In conventional FE materials/ABO3 perovskites where the ferroelectricity is attributed to the d0 ness of the B-site transition metal cation, the bandgap often exceeds 3.0 eV. Any attempt to reduce the bandgap can deteriorate their ferroelectricity.
To achieve FE materials suitable for PV applications, the bandgap of these materials must be reduced without affecting their FE properties. Multiferroic materials can display ferroelectricity without the d0 ness of B-site cation. Thus, these materials can be suitable for designing low bandgap FE PV materials. A bandgap of 2.0 eV is necessary to absorb more than 50% of the solar spectrum.
Potential of BiY(1-x)MnxO3 (BYM) Ceramics as a Suitable Material for PV Applications
In a recent study published in the journal Ceramics International, researchers combined BiMnO3 with good FE properties and bismuth yttrium oxide ceramic with good absorptivity to synthesize BYM ceramics in the form of a solid solution with high carrier mobility, ferroelectricity, and low bandgap. The values of x were 0.75, 0.50, 0.25, 0.10, and 0.0.
In multiferroic BiMnO3, the ferroelectricity originates due to the presence of a lone pair of Bi at the A-site and persists up to the FE transition temperature of 425 K. Thus, large photovoltage can be expected in BYM as its ferroelectricity is similar to bismuth ferrite. Additionally, manganese (Mn) doping in the synthesized BYM ceramic can increase PV efficiency. In several perovskite ferroelectrics, Mn doping has reduced the bandgap and improved ferroelectricity.

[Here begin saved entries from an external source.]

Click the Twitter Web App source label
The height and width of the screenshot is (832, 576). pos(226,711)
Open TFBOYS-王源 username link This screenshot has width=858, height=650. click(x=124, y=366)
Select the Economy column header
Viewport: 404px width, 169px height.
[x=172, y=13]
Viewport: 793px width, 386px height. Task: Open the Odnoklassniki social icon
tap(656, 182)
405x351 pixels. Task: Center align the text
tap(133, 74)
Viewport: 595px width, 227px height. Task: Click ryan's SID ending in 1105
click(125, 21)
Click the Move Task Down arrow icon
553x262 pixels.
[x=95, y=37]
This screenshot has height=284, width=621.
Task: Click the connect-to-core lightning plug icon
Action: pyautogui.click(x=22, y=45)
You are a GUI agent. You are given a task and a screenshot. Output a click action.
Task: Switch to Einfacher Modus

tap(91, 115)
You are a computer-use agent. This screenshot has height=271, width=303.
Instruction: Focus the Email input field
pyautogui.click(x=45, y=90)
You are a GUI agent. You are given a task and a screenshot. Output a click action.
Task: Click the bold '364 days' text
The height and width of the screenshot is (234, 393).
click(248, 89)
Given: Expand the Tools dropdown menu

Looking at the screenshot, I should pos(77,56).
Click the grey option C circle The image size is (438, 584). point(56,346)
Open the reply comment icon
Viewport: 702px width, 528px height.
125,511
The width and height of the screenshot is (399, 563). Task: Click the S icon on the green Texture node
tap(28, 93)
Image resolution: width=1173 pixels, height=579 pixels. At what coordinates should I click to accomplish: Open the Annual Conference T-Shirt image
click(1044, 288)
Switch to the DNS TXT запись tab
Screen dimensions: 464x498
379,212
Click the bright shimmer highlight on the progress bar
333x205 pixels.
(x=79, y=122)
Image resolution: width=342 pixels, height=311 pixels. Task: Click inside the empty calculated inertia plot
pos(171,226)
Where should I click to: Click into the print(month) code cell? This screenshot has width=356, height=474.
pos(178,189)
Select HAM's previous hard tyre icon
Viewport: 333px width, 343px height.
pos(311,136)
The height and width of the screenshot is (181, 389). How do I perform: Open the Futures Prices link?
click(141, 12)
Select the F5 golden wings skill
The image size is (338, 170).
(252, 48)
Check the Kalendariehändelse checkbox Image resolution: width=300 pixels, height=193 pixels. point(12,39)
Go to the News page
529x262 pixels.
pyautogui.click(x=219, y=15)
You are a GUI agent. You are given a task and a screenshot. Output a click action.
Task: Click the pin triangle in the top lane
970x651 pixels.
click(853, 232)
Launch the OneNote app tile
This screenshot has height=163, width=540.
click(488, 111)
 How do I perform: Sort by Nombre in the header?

In BYM, the hybridization of O-2p either with Mn-3d or Bi-6s or both can shift the valence band maxima to the upper side, leading to the reduction in the bandgap. Moreover, the existence of orbitals with energy levels higher than the valence band in the synthesized ceramics can provide several absorption edges. Thus, different concentrations of Y and Mn at the B site in the Bi-containing oxide fluorite system can potentially lead to the development of significantly efficient FEPV material.
The findings of this study demonstrated that the Mn doping enhanced the dielectric constant, leading to superior polarizability. Both grain boundary and grain resistances reduced significantly with the increasing Mn concentration and rising temperature, resulting in an enhanced charge carrier conductivity.
The bandgap in the BYM system was reduced successfully, with the lowest bandgap value of 1.76 eV observed at x=0.50, which is lower than the bandgap value of 1.92 eV in Mn-doped bismuth ferrite. The FE behavior in all samples was confirmed in the P-E hysteresis loops and enhanced polarization was observed in solid solutions with higher Mn concentrations.
To summarize, novel FE oxide materials such as BYM with sufficiently low band gaps could be used effectively for thermoelectric and solar cell applications.